At a minimum, it points to the need to face the persistence of poverty in the U.S., and its drag on us all.
(Marching band practice in Detroit; photo by Karpov the Wrecked Train)
Is it Time to Protest Yet?
Published August 03, 2009 @ 12:00PM PT

More on those unemployment #s: Corrente takes a look at the National Employment Law Project report on unemployment - 1.5M Americans will have exhausted their unemployment benefits by 12/31/09 - and wonders if this is what will finally "break" us. And by break I mean rise up and fight back against atrocious wealth inequality.
I'm skeptical. Almost one-third of unemployed workers haven't worked in six months. That's a long time to be home all day, surfing the internet, sending out resumes, playing with your kids, letting yourself go, feeling your self-confidence and sense of self-worth along with your "soft skills" just totally atrophy. And from this sense of desperation we're going to fight for our economic rights? Revolution doesn't come from desperation; it comes from a sense of entitlement that we deserve more. We have to recognize our own oppression before we can revolt against it. This idea that work = self-worth means that out-of-work Americans just aren't our go-to revolutionaries. We're nothing without our jobs, and we get nothing from our society without them. And we buy into this set-up.
We're coming on 6 months since we last had this conversation about worker protest. As 500,000 Americans gear up to lose their unemployment benefits next month, seems like now's the time to have this discussion again.

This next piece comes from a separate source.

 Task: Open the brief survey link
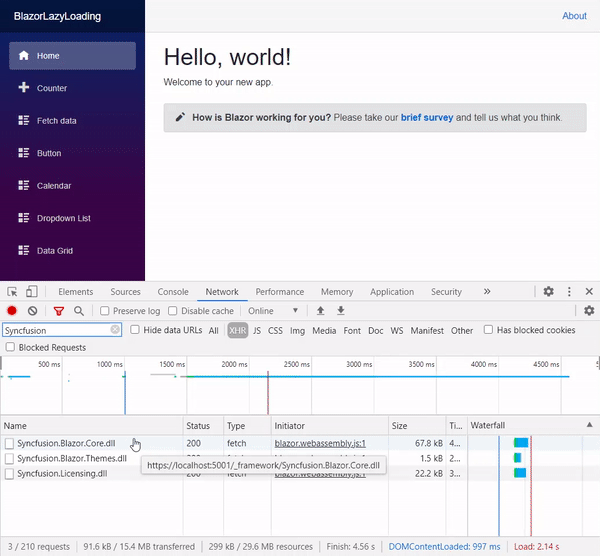click(426, 117)
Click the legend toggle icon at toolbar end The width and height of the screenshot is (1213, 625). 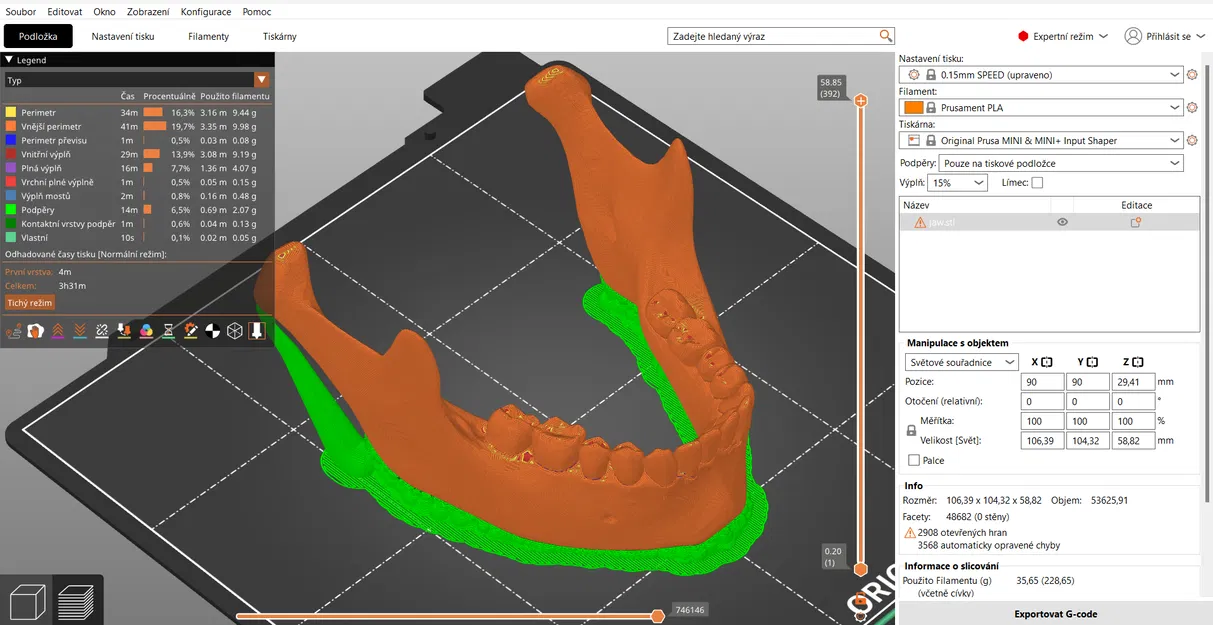point(257,330)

What's it going to take, people??
(Photo of strike threat by janitorial workers in Santa Monica by Steve Lyons)
A Nation of Hustlers?
Published August 03, 2009 @ 06:00AM PT

(Photo of "Hunger Amidst Plenty" by Kamal H.)

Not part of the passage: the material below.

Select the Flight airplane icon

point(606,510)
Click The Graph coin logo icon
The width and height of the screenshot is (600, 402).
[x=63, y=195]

I have to ask: why do so many of our public policies assume the worst of human nature? Check this out from a depressing NYT piece on how unemployment benefits are going to run out by year's end for a frightening # of unemployed Americans:
Traditionally, many economists have been leery of prolonged unemployment benefits because they can reduce the incentive to seek work. But that should not be a concern now because jobs remain so scarce, said Lawrence Katz, a labor economist at Harvard.

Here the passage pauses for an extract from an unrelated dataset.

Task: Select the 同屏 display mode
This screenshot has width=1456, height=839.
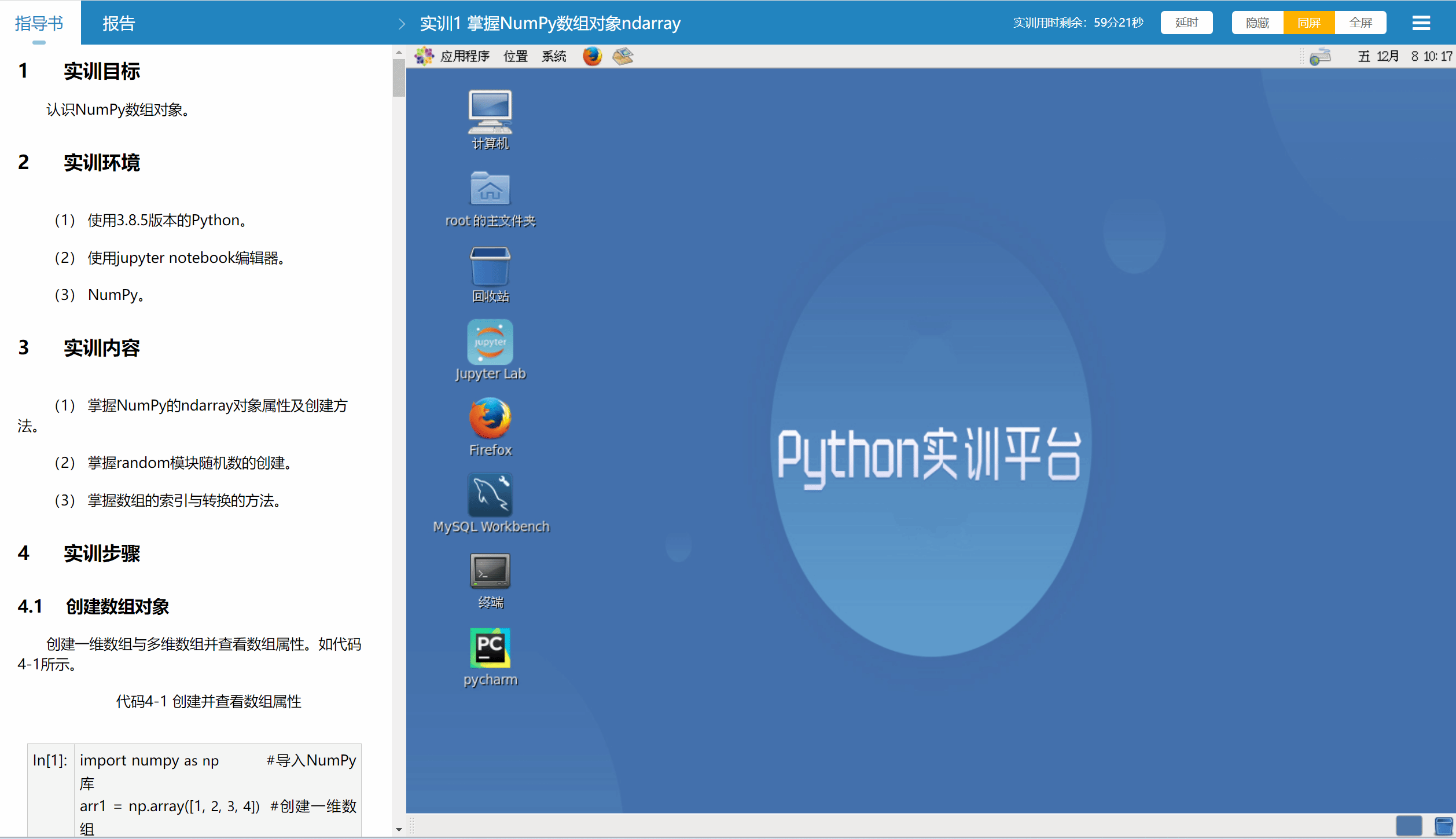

For every job that becomes available, about six people are looking, Dr. Katz said. “Unemployment insurance gives income to families who are really suffering and can’t find work even if they are hustling to look,” he said.
Look, $300 a week in unemployment benefits is nothing to sneer at, but honestly, is it really a negative incentive? It's slightly more generous than working full-time for a week at minimum wage, and it's about half of what the median hourly wage pays weekly in the US.
Why do we assume that by offering any shred of a safety net we're creating a nation of loafers, hustlers, thieves, layabouts, and their rapaciously needy offspring?
Seriously - what are the roots of these very disturbing assumptions? I don't get it.